Но его опередили. Три неразлучных Ивана: Подкова, Утка и Босой, дежурившие у выхода, сноровисто распахивали тяжёлые створки. За их спинами быстро росла толпа любопытных. Осип, расталкивая плечами казаков и жёнок, выбрался под арку, выводящую за ворота. Донцы уже толпились перед стенами. Щурясь на яркое утреннее солнце, поднимающееся за рекой, они с тревогой разглядывали быстро приближающихся черкасов. Уже видны были усмехающиеся лица их, покачивались в такт шагам длиннющие усы, скрывая радостные улыбки. Некоторые запорожцы засунули шапки за широкие кушаки, и на ветру взлетали флажками их длинные оселедцы на выбритых головах. Музыканты, прячась в глубине строя, наяривали что-то весёлое, боевое. Вот они вышли из окружения турок, так и не решившихся напасть на отчаянных храбрецов. Им оставалось пройти саженей сто.
Неожиданно за спиной атамана застучали сотни сапог, и мимо Осипа бегом проскочили вооружённые казаки. Впереди всех мчались близнецы Лукины. Оба сжимали ружья. Весело скалясь, что-то кричали товарищам. Атаман сразу понял: решили встретить своих братьев за воротами и в случае чего прикрыть огнём. Осип, не задумываясь, присоединился к ним. И так быстро рванул, что моментально догнал братьев.

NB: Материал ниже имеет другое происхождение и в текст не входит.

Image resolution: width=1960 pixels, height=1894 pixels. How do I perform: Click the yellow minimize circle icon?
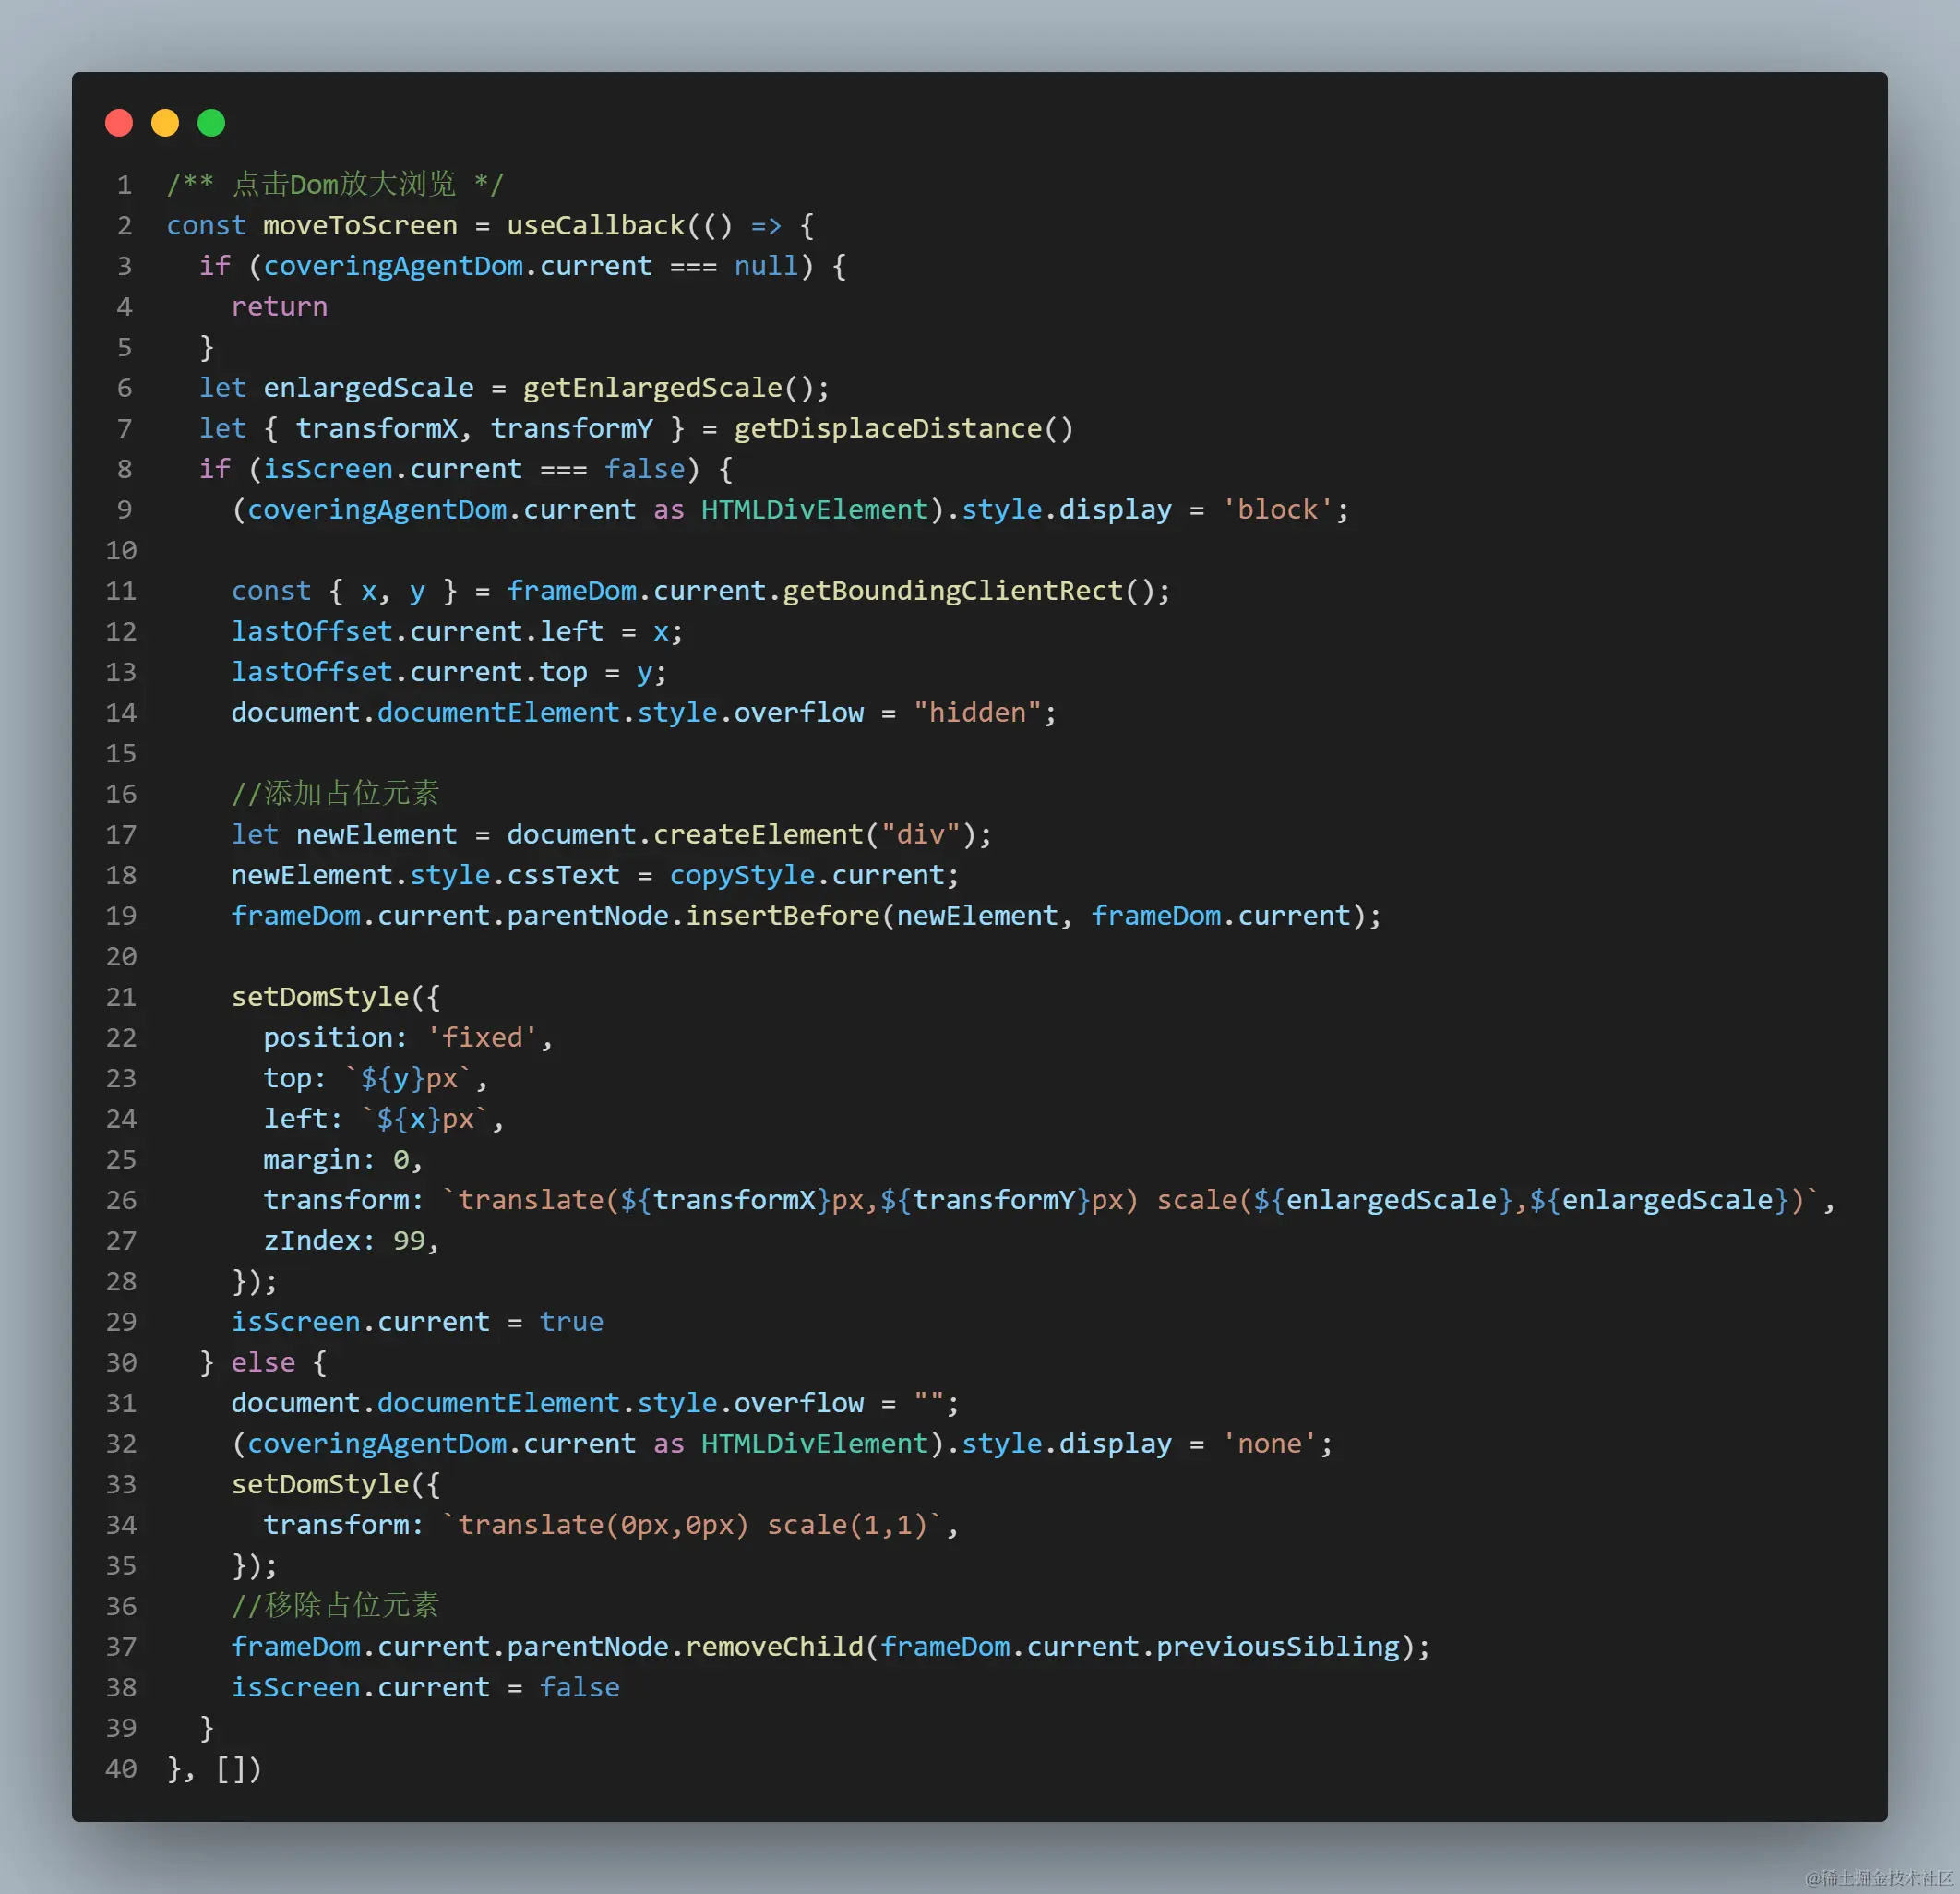click(165, 122)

— Атаман, — узнал его Борзята, — давай встречу организовывай, царскую…
Черкасы, нахально ухмыляясь, приближались широким шагом. Яркие солнечные лучи просвечивали плотную ткань разноцветных знамен. Их не преследовали. Не добежав до запорожцев с десяток саженей, донцы остановились. Замерли и запорожцы. Вперёд выступил Осип. Навстречу ему шагнул плечистый чаркас в широких шароварах с двумя пистолетами за кушаком. Атаманы степенно приблизились друг к другу. Осип раскинул обе руки. Товарищ его тоже раскрыл объятия. Позади у крепости закричали:
— Любо! Любо запорожцам!
Черкасы отвечали своим громогласным: "Любо!"
Атаманы трижды расцеловались.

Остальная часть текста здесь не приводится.